Dear Mom's Future Boyfriend,
Let me start off by saying you've found an amazing woman. My mom is the strongest, most compassionate person I know, and she's raised her two daughters and one son right. And I'm not biased. Everything I know about faith and love comes from her heart, and you are a lucky man to have found her.
With that being said, let me warn you. Being the oldest daughter, I am very protective of my mom. Her marriage was one that transformed into something unexpected and undeserved. That love was not the one for her, and I know she will find the man who will treat her right one day.
If that man is you, you're going to have to prove it. This letter isn't meant to intimidate you. It is meant to let you know just how much I care about my mom and her next relationship. She deserves a man who is going to protect her, show her off and take her out when she wants to have a good time. She deserves a man who will show her that love can last and that her potential divorce was only a bump in the road that led her to you.
She is a quality time kind of gal. If you don't plan on giving her the attention and time she deserves, just keep walking. My mom is a woman who knows how to reciprocate love. She knows what's her worth and how much she deserves. If she sees that you're making an effort, she will recognize it and appreciate it. Just a tip: it's the little things that will impress her and the pleasant surprises that will keep you around.
If you are going to be her next boyfriend, you have to know that she is a woman of God. She puts Him first, and you will always be third (because her children are second). Through the hardest times, she knows God has her in His hands. She's proven her faith through her separation and her past, and she has taught me to always trust in the Lord and His word. She needs a man who reflects her same beliefs.
Her loss in our father hasn't defined her. She's never let any heartbreak define her. She is so much more than that. She needs a man who will show her that love is something she deserves again because she does.
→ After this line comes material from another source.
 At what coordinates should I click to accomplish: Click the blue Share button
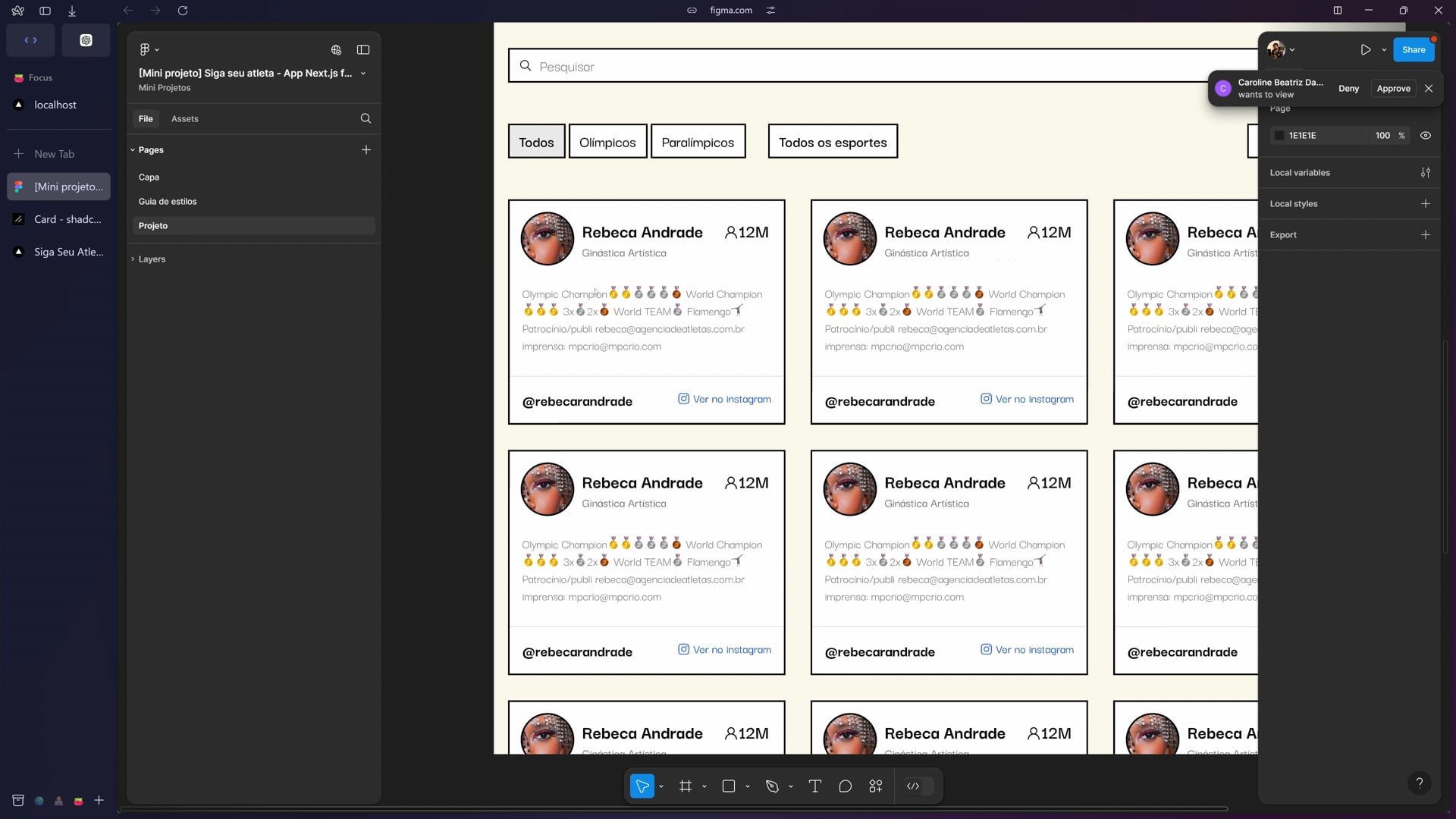(1413, 50)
She needs a man who knows that divorce is not an option again, and his intentions are honorable and genuine.
If she introduces you to me, you must have caught her eye. Don't forget that first impressions last. I'm probably going to question you until I decide you're good enough but know that I will always think she deserves better. If you are the man for her, treat her better than any other woman you've dated. You must be kind and honest, faithful and trustworthy, committed and loyal. Otherwise, this isn't going to work.
If you're going to be my mom's future boyfriend, just remember that her daughters and her family will always be behind her. If you aren't the one for her, she will find another man. God has a plan for her, and I know she will pray while she's waiting for him to come. If you're her next boyfriend, congratulations on finding the best woman there is, and good luck impressing her children and everything that comes along with our family.